Scan the data below for the string "panel". Show every line where it turns up.

(Saved data entries)
== == ==
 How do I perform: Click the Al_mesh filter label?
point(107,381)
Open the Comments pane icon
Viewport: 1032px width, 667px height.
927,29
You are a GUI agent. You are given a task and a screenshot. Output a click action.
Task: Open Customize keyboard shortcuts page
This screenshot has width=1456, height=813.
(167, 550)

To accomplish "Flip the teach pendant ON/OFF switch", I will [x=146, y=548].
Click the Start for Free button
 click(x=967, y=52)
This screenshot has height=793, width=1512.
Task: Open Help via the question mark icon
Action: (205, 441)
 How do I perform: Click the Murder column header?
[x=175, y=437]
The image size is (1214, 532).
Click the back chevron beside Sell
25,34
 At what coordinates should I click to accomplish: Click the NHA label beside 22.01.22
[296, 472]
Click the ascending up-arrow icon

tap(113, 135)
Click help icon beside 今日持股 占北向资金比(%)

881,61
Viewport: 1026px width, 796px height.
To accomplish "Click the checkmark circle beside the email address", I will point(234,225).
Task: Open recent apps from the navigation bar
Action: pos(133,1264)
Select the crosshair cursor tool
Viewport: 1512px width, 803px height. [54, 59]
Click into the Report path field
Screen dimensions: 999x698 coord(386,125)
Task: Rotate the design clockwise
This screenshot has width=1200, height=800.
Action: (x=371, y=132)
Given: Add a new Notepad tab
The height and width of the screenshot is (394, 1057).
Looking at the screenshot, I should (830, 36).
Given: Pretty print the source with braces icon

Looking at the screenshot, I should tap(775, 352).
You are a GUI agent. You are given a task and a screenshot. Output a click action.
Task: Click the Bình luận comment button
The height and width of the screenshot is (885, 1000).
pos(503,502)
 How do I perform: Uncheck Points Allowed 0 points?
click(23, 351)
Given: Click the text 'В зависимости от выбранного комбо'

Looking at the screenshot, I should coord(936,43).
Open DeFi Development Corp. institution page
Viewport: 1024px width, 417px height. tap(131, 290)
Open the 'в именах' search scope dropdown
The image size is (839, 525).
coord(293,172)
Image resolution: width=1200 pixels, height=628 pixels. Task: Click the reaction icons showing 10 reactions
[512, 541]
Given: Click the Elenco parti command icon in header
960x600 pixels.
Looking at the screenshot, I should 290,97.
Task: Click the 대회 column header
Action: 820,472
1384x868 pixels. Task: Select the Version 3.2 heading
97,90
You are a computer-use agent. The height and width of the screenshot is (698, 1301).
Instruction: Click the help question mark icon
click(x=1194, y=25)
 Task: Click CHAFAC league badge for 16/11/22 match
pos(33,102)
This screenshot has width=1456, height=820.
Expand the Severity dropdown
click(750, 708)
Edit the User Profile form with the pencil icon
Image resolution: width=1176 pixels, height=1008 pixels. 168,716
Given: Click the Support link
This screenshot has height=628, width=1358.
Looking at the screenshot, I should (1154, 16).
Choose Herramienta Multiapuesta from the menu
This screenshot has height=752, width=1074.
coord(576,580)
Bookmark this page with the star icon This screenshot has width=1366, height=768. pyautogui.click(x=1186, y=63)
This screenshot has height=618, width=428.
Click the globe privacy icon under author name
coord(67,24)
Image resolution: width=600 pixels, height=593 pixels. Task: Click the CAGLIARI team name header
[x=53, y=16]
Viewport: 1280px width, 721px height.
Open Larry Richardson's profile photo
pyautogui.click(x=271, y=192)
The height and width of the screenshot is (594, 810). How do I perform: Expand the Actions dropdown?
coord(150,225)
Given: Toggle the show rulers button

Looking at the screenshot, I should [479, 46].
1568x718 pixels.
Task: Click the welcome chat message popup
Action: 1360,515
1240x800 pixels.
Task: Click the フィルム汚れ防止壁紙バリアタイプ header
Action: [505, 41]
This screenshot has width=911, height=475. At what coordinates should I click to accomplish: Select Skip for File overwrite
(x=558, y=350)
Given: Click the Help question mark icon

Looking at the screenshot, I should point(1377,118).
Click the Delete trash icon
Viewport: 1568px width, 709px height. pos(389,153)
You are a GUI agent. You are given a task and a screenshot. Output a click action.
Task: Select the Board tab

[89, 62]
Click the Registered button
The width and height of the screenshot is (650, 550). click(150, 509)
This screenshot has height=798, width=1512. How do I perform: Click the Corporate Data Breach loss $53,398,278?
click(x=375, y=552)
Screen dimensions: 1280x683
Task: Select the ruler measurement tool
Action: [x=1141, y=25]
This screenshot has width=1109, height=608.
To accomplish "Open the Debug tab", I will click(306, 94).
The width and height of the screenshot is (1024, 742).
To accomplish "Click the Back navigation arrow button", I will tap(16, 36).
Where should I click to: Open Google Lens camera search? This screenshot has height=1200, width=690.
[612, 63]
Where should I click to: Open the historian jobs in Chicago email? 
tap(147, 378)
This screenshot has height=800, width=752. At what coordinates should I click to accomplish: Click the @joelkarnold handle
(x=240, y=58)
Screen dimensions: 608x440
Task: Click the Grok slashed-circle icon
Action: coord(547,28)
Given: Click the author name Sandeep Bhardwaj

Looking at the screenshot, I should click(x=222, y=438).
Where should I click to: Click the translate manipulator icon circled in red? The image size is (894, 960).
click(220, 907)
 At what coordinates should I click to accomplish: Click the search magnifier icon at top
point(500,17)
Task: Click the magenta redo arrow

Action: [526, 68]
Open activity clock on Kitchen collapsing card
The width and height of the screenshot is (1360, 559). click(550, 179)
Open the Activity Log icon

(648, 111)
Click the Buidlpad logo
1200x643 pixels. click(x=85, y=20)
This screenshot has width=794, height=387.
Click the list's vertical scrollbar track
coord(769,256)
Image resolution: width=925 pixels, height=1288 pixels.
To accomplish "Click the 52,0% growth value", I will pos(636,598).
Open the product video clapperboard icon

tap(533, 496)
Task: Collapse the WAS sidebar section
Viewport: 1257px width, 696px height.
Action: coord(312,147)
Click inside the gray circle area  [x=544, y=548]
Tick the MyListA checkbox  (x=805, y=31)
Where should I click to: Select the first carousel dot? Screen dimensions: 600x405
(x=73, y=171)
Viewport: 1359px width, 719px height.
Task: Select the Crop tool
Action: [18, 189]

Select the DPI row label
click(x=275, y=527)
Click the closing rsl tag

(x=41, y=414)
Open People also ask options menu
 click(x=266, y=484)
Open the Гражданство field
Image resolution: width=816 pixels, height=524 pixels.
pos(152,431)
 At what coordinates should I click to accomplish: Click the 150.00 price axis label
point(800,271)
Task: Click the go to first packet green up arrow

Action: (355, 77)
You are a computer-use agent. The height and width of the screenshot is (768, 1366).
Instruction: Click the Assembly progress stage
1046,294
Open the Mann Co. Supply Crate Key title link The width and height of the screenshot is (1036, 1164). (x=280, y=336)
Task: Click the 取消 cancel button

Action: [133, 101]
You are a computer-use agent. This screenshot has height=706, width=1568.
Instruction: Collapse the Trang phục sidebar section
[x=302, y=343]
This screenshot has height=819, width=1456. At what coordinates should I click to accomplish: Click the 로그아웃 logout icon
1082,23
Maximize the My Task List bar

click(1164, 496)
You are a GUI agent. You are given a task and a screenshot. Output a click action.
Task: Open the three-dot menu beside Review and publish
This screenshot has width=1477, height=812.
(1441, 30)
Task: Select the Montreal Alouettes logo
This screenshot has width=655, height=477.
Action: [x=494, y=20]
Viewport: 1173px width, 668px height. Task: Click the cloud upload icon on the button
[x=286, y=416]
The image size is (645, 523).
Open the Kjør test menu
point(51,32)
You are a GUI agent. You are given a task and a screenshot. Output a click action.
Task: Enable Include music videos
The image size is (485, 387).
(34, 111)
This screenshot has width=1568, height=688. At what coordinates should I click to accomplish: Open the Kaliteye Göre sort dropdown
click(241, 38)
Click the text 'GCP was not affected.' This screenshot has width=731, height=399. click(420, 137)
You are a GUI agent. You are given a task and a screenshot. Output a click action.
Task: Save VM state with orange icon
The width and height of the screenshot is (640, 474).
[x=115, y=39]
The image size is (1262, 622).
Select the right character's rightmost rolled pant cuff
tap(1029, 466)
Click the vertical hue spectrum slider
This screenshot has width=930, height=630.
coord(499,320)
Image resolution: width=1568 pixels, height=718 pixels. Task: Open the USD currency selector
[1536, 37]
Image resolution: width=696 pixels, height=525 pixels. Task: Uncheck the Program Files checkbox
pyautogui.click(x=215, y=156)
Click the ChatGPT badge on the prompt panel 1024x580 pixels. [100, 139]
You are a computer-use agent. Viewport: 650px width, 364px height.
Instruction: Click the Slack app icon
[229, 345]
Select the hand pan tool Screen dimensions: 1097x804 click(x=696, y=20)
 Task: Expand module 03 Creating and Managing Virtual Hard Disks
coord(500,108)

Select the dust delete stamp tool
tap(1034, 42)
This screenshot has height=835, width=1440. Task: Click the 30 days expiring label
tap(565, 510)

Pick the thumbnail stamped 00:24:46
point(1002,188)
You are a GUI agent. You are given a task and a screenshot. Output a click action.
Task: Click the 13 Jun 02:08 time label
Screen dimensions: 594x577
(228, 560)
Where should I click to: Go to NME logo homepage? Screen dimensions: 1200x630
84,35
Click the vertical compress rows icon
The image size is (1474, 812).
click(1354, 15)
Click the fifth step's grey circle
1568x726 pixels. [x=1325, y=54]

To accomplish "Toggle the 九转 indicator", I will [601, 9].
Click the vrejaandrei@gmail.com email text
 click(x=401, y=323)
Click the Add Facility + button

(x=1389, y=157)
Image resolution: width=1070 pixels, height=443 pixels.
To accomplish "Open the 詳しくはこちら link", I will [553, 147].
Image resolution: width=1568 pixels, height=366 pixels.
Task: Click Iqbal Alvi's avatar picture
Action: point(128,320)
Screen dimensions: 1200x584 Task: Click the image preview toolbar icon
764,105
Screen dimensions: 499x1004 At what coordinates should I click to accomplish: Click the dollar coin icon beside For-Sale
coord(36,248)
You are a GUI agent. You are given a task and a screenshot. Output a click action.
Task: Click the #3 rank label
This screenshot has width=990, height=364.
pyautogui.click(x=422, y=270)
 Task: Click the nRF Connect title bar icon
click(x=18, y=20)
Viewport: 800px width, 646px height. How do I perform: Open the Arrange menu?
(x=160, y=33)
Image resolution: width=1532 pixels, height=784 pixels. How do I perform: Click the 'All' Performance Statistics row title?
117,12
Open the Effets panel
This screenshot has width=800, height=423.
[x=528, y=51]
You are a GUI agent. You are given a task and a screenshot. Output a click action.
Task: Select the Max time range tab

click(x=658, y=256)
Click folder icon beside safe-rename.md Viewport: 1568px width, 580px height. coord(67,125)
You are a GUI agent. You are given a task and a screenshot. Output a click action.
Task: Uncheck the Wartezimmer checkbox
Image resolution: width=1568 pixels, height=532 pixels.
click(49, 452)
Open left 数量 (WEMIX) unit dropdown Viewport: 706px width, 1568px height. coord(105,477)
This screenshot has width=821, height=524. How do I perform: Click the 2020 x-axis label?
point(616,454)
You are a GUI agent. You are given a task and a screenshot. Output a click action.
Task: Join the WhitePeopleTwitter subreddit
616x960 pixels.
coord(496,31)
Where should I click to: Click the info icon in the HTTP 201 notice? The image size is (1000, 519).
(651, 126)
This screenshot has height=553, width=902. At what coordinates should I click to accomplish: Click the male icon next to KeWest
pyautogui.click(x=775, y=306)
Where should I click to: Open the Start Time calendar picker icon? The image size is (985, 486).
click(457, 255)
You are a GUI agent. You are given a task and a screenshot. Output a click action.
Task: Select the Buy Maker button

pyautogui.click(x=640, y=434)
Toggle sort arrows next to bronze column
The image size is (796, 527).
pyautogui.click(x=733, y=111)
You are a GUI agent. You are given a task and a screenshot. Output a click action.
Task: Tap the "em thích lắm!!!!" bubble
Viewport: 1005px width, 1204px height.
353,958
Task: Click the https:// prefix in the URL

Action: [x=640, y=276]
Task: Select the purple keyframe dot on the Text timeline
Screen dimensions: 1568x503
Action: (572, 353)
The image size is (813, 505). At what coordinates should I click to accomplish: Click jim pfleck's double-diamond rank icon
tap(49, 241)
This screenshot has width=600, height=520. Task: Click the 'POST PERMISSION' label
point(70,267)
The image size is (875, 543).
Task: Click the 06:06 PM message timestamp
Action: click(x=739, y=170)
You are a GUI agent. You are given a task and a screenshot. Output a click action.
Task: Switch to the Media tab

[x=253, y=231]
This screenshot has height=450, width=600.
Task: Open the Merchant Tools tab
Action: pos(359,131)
== == ==
Solution to this task:
Click the ChatGPT badge on the prompt panel 1024x580 pixels. [100, 139]
Open the Effets panel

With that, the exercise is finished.